Et si les urgences n’étaient plus libres d’accès ?

VIBRATION
Crédit: Illustration d'une opération chirurgicale / Pixabay

27 octobre 2017 à 4h53 par Benoit Hanrot

En 2012, un Français sur six n'avait pas accès aux urgences. Trois ans plus tard, un peu plus d'un million de personnes se trouvaient toujours à plus de 30 minutes d'un accès aux soins. Face à ce constat, des mesures concrètes ont été envisagées.

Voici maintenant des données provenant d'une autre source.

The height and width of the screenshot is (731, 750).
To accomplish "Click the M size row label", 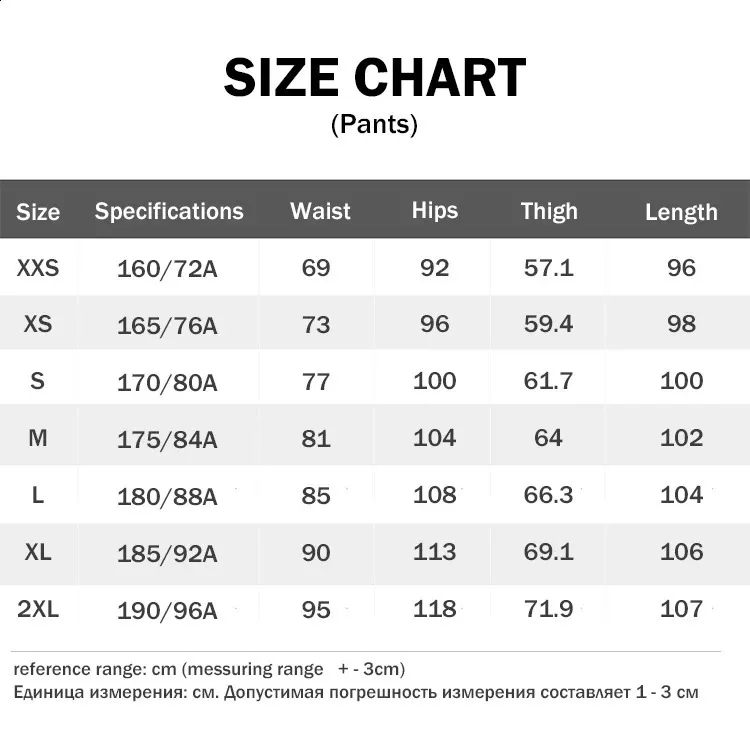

Mais ailleurs, des voix s'élèvent pour mettre fin à l'accès libre aux urgences. Décryptage :

Au 31 décembre 2015, un peu plus d’un million de Français n’avaient pas accès aux soins à moins de 30 minutes. Pour rectifier le tir, l’ancien Ministère des Solidarités et de la Santé a pris une série d’engagements. Parmi ces mesures : augmenter le nombre de médecins volontaires formés à l’urgence et améliorer la complémentarité entre les moyens héliportés de la sécurité civile et les héliSMUR.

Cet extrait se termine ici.